Hacker News new | ask | show | jobs
by ck2 5613 days ago
Yes but that's handled by hardware, not by people, and I am sure only a few critical coders handle the software performace.

WordPress.com is not as trivial as you might think http://en.wordpress.com/stats/

Certainly it's just a matter of scaling once you hit a certain level of volume, you just have to be able to bring more servers online into the grid.

Scaling from 10,000 users to 1 million is probably very hard.

Scaling from 1 million to 100 million, well you better have a pattern down that works with easy hardware replication (like google does).

4 comments

Understand that Google is continuously rewriting their infrastructure to handle increased scale. That's what they have 25k employees for.

Jeff Dean's rule of thumb is that you should build a growth factor of 10 into the design, but any more than that and you will probably have to re-architect anyway. So going from 10,000 to 1 million and 1 million to 100 million are probably roughly equivalent in difficulty.

How many of those 25k employees actually handle any of the infrastructure scaling?
A fairly large percentage of them, and many of the ones whose direct job responsibility isn't infrastructure (like me) frequently have to deal with the consequences of building for scale as they develop features.
The big difference between blog hosting and things like Twitter (or Reddit, or Digg, etc) is that blogs are independent, so adding servers scales you up linearly. When you are looking at X's blog, basically everything you see is coming from one server.

You will have to have something that deals with mapping URLs in the unified logical name space of your site to the individual servers that the particular blogs on--that's the part that you can't just throw machines at and get good results.

With the social sites, you can't isolate things easily, because what a given person sees at any time is drawn from an ever changing set of content from other users, with each viewer drawing from a different set.

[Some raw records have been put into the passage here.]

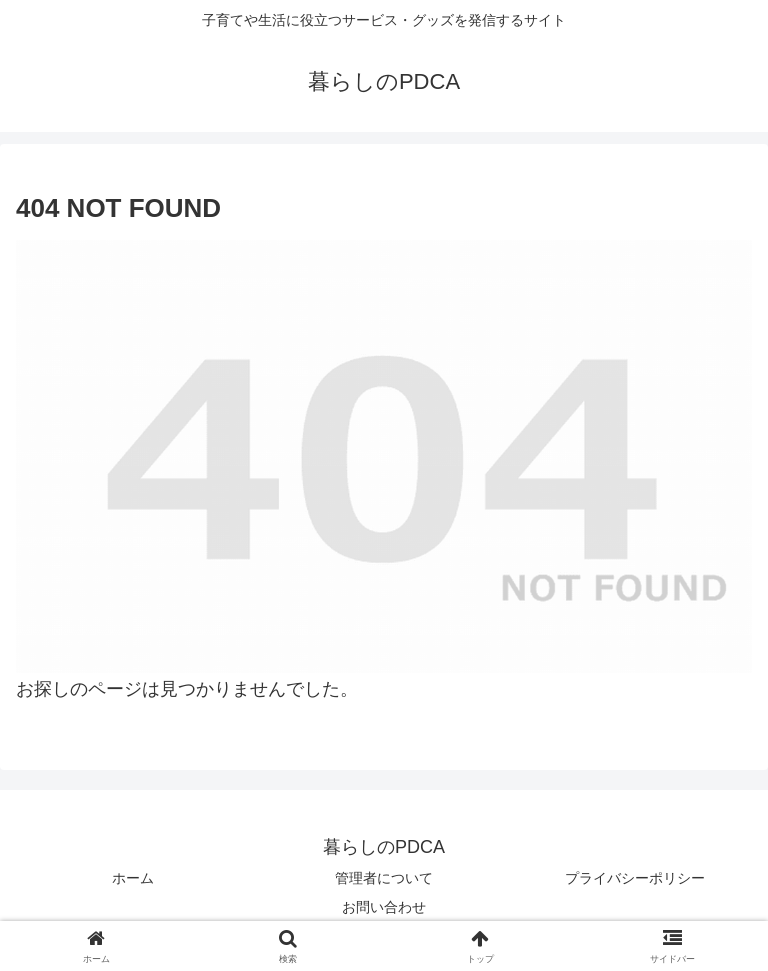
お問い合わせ (384, 907)
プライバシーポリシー (635, 878)
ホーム (133, 878)
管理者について (384, 878)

Based on the stats on the site, I calculate that Wordpress.com is averaging about 10 writes and around 8800 reads per second.

edit: Correction, ~880 reads per second.

Looking at the posts per day detail I think it's more like 30 per second with bursts that probably go to twice that, while nighttime is idle depending on timezones.

But I agree it's a fraction of 7k/sec peak for twitter.

However, twitter does not have to parse html, has no plugins to execute or templates, and has a max string length of 140 characters which is trivial.

Each post/comment published on wp.com takes many, many more cpu cycles than twitter.

I agree that Wordpress requires far more CPU time (I run a network of Wordpress blogs).

My figures: 900,000 transactions (500,000 posts + 400,000 comments) / 86,400 seconds per day:

~= 10 transactions per second on average, though like twitter, activity probably has a power law distribution corresponding with US daylight hours.

Reads: 2.3 billion / month Suppose a 30-day month, that's 86,400*30 or 2,592,000 seconds per month.

2,300,000,000 / 2,592,000 ~= 887 pageviews per second.

I was incorrect by an order of magnitude, though the same uneven traffic patterns caveat applies.